Requirement: Read the listing below. Then repeat it exactly.

Source information:
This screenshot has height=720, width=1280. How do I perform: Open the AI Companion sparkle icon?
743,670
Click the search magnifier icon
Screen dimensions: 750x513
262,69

Solved problem:
This screenshot has height=720, width=1280. How do I perform: Open the AI Companion sparkle icon?
743,670
Click the search magnifier icon
Screen dimensions: 750x513
262,69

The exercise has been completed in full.